The abominable attacks in the UK, France and Germany are clearly unacceptable; but the responses of both security services and political leaders are completely inadequate to these types of threat.
Today we hear that one of the London Bridge attackers was well known to the police and media. But “there was insufficient evidence he was part of a plot, so was not actively investigated”. Also, one of the same group of attackers had been hiding in plain sight in Dublin, travelling freely between the UK and the Republic, presumably associating with other similarly radicalised individuals. Perpetrators of the Manchester attack had evidently been identified as radicals by members of the public who informed the police, who evidently didn’t or were unable to respond. And the UK police at last admit they have insufficient resources.
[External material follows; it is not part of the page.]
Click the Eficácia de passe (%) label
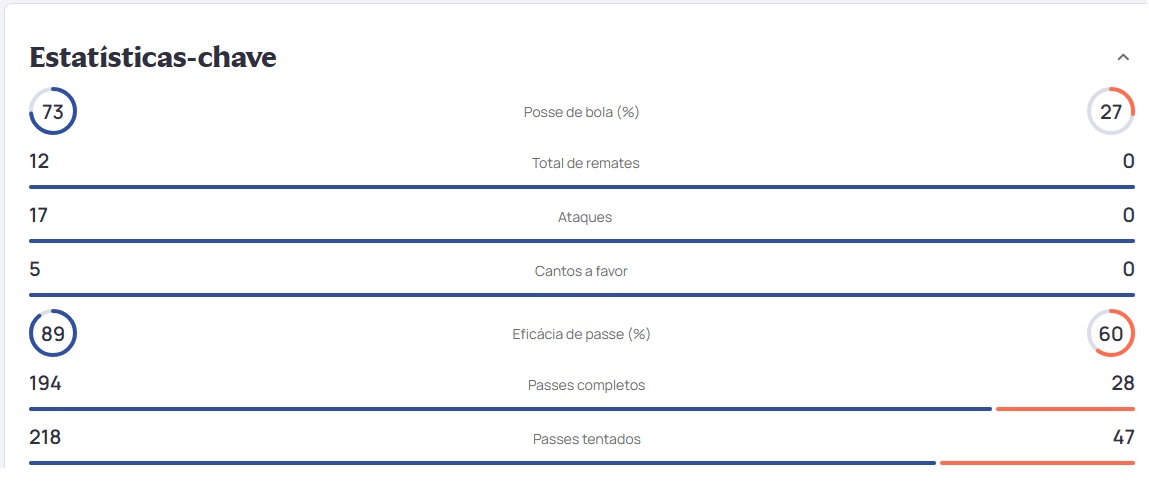This screenshot has width=1149, height=484. [581, 334]
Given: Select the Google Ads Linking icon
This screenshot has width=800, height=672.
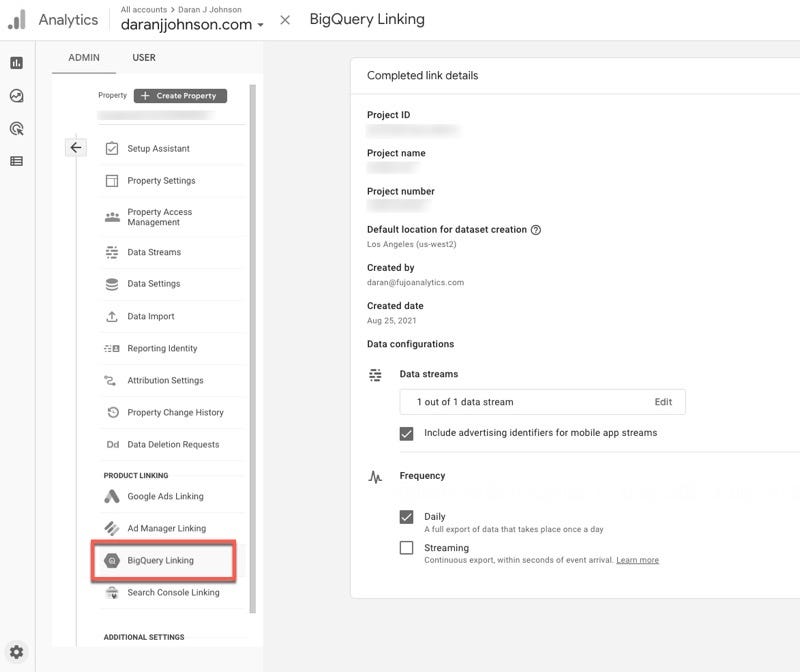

We must sympathize with the police and security services; they have an impossible job; the terrorists can live freely in society and increasingly use everyday artifacts as weapons such as rental vans and trucks and knives. Conventional policing where suspects are tracked involving huge resources is never going to have enough resources.
A conventional response, which was used in times past with the IRA, would be to inter individuals that were clear threats where there was no hard evidence. This was always highly controversial and goes against all our democratic norms. And of course, we could perhaps inter individuals returning from Syria or Iraq who were known to have been involved in those conflicts. But for how long? And what about those that didn’t travel but provided resources, funding and other forms of help?
A modern approach would be to track patterns of behaviour. We are all aware that everything we do is tracked, including telephone calls, emails, social media posts and messages as well as purchases, travel arrangements, border crossings etc. as well as particularly in the UK, CCTV surveillance. Terrorists will have particular behavioural patterns – associations with others who are also suspected, travel to particular locations, use specific web sites, attend specific churches etc. This technology is available and mature; in active use by commercial organizations and tech companies involving sophisticated use of big data and artificial intelligence. But we must assume that the police and security services are not using these systems, at least in any effective manner. Perhaps they are constrained by law?
Strangely I don’t hear or see comment on this aspect of how we should respond. Why? Are we too precious about our democracy? The fact is our democracy is already being undermined by political operators and indeed politicians that have swung and radicalized opinion because of threats to society. It’s time we grasped this challenge and accepted some loss of privacy in order to protect society. It’s way past the time for political leaders to use vague statements of intent; or to focus resourcing as the only solution. We should be using the power of the very latest technology and requiring the tech companies get deeply involved in addressing all the issues that have been talked about for too long and not acted upon. And implement across Europe.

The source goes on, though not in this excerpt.